• _WORK REQUIRED_:
Update the entries below by replacing each "coordinate pair" with "pixel pair", leaving the rest unchanged.

= Beginning of Section =

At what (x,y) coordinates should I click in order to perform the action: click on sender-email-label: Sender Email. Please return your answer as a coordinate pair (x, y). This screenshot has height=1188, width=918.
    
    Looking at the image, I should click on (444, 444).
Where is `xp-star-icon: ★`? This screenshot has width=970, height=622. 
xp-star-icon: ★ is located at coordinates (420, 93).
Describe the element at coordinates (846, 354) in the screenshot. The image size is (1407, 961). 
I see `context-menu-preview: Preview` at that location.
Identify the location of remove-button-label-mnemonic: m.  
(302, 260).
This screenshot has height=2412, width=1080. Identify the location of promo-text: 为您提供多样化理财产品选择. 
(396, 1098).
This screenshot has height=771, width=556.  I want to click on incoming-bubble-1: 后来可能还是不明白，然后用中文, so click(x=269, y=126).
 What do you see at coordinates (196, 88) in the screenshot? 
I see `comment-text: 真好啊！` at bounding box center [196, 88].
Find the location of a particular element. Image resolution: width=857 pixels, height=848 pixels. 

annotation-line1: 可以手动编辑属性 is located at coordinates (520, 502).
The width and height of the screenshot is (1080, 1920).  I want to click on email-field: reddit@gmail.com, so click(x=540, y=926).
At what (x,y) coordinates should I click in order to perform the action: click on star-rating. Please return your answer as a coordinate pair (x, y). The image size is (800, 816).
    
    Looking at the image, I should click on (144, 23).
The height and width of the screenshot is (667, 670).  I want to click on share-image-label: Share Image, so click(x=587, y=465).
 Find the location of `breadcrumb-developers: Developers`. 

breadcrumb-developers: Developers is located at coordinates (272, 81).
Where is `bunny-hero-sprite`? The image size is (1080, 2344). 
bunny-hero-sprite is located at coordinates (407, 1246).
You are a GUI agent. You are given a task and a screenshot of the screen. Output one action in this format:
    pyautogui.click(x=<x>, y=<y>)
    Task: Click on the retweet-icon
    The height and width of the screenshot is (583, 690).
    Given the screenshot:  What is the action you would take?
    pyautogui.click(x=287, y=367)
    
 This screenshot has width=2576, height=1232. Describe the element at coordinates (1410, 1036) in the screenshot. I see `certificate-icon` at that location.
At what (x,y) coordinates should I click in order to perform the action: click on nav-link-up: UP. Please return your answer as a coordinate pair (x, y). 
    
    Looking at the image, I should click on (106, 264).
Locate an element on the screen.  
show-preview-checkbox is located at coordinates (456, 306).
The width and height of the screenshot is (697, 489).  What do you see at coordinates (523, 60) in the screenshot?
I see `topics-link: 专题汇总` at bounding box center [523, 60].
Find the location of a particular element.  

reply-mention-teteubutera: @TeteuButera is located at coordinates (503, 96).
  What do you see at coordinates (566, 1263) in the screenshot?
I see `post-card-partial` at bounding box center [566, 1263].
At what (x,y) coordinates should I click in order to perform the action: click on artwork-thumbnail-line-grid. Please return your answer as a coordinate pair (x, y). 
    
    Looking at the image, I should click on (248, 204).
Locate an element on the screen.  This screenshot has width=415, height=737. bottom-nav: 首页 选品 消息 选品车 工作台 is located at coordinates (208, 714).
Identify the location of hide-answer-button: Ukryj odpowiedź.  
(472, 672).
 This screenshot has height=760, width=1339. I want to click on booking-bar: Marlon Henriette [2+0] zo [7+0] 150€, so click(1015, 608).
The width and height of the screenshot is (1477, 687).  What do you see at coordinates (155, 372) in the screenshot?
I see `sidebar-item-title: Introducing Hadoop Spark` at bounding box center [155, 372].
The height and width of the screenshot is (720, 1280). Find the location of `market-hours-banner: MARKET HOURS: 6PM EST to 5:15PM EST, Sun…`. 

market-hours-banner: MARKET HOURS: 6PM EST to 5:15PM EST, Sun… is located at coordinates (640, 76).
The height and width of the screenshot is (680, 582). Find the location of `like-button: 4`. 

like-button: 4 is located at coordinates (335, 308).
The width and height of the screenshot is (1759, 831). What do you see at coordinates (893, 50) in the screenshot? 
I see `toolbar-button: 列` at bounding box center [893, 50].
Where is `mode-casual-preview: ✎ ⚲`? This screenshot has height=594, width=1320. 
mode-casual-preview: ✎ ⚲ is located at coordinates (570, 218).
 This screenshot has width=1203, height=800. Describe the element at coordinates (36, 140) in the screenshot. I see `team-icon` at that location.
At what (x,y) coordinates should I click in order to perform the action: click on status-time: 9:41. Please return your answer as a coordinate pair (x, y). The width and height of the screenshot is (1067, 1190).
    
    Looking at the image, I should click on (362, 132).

= End of Section =

• _WRITTEN RESPONSE_:
At what (x,y) coordinates should I click in order to perform the action: click on sender-email-label: Sender Email. Please return your answer as a pixel pair (x, y). This screenshot has height=1188, width=918.
    
    Looking at the image, I should click on (444, 444).
Where is `xp-star-icon: ★`? This screenshot has width=970, height=622. 
xp-star-icon: ★ is located at coordinates (420, 93).
Describe the element at coordinates (846, 354) in the screenshot. The image size is (1407, 961). 
I see `context-menu-preview: Preview` at that location.
Identify the location of remove-button-label-mnemonic: m.  
(302, 260).
This screenshot has height=2412, width=1080. Identify the location of promo-text: 为您提供多样化理财产品选择. 
(396, 1098).
This screenshot has height=771, width=556.  I want to click on incoming-bubble-1: 后来可能还是不明白，然后用中文, so click(x=269, y=126).
 What do you see at coordinates (196, 88) in the screenshot? 
I see `comment-text: 真好啊！` at bounding box center [196, 88].
Find the location of a particular element. Image resolution: width=857 pixels, height=848 pixels. 

annotation-line1: 可以手动编辑属性 is located at coordinates (520, 502).
The width and height of the screenshot is (1080, 1920).  I want to click on email-field: reddit@gmail.com, so click(x=540, y=926).
At what (x,y) coordinates should I click in order to perform the action: click on star-rating. Please return your answer as a pixel pair (x, y). The image size is (800, 816).
    
    Looking at the image, I should click on (144, 23).
The height and width of the screenshot is (667, 670).  I want to click on share-image-label: Share Image, so click(x=587, y=465).
 Find the location of `breadcrumb-developers: Developers`. 

breadcrumb-developers: Developers is located at coordinates (272, 81).
Where is `bunny-hero-sprite`? The image size is (1080, 2344). 
bunny-hero-sprite is located at coordinates (407, 1246).
You are a GUI agent. You are given a task and a screenshot of the screen. Output one action in this format:
    pyautogui.click(x=<x>, y=<y>)
    Task: Click on the retweet-icon
    The height and width of the screenshot is (583, 690).
    Given the screenshot:  What is the action you would take?
    pyautogui.click(x=287, y=367)
    
 This screenshot has width=2576, height=1232. Describe the element at coordinates (1410, 1036) in the screenshot. I see `certificate-icon` at that location.
At what (x,y) coordinates should I click in order to perform the action: click on nav-link-up: UP. Please return your answer as a pixel pair (x, y). 
    
    Looking at the image, I should click on (106, 264).
Locate an element on the screen.  
show-preview-checkbox is located at coordinates (456, 306).
The width and height of the screenshot is (697, 489).  What do you see at coordinates (523, 60) in the screenshot?
I see `topics-link: 专题汇总` at bounding box center [523, 60].
Find the location of a particular element.  

reply-mention-teteubutera: @TeteuButera is located at coordinates (503, 96).
  What do you see at coordinates (566, 1263) in the screenshot?
I see `post-card-partial` at bounding box center [566, 1263].
At what (x,y) coordinates should I click in order to perform the action: click on artwork-thumbnail-line-grid. Please return your answer as a pixel pair (x, y). 
    
    Looking at the image, I should click on (248, 204).
Locate an element on the screen.  This screenshot has width=415, height=737. bottom-nav: 首页 选品 消息 选品车 工作台 is located at coordinates (208, 714).
Identify the location of hide-answer-button: Ukryj odpowiedź.  
(472, 672).
 This screenshot has height=760, width=1339. I want to click on booking-bar: Marlon Henriette [2+0] zo [7+0] 150€, so click(1015, 608).
The width and height of the screenshot is (1477, 687).  What do you see at coordinates (155, 372) in the screenshot?
I see `sidebar-item-title: Introducing Hadoop Spark` at bounding box center [155, 372].
The height and width of the screenshot is (720, 1280). Find the location of `market-hours-banner: MARKET HOURS: 6PM EST to 5:15PM EST, Sun…`. 

market-hours-banner: MARKET HOURS: 6PM EST to 5:15PM EST, Sun… is located at coordinates (640, 76).
The height and width of the screenshot is (680, 582). Find the location of `like-button: 4`. 

like-button: 4 is located at coordinates (335, 308).
The width and height of the screenshot is (1759, 831). What do you see at coordinates (893, 50) in the screenshot? 
I see `toolbar-button: 列` at bounding box center [893, 50].
Where is `mode-casual-preview: ✎ ⚲`? This screenshot has height=594, width=1320. 
mode-casual-preview: ✎ ⚲ is located at coordinates (570, 218).
 This screenshot has width=1203, height=800. Describe the element at coordinates (36, 140) in the screenshot. I see `team-icon` at that location.
At what (x,y) coordinates should I click in order to perform the action: click on status-time: 9:41. Please return your answer as a pixel pair (x, y). The width and height of the screenshot is (1067, 1190).
    
    Looking at the image, I should click on (362, 132).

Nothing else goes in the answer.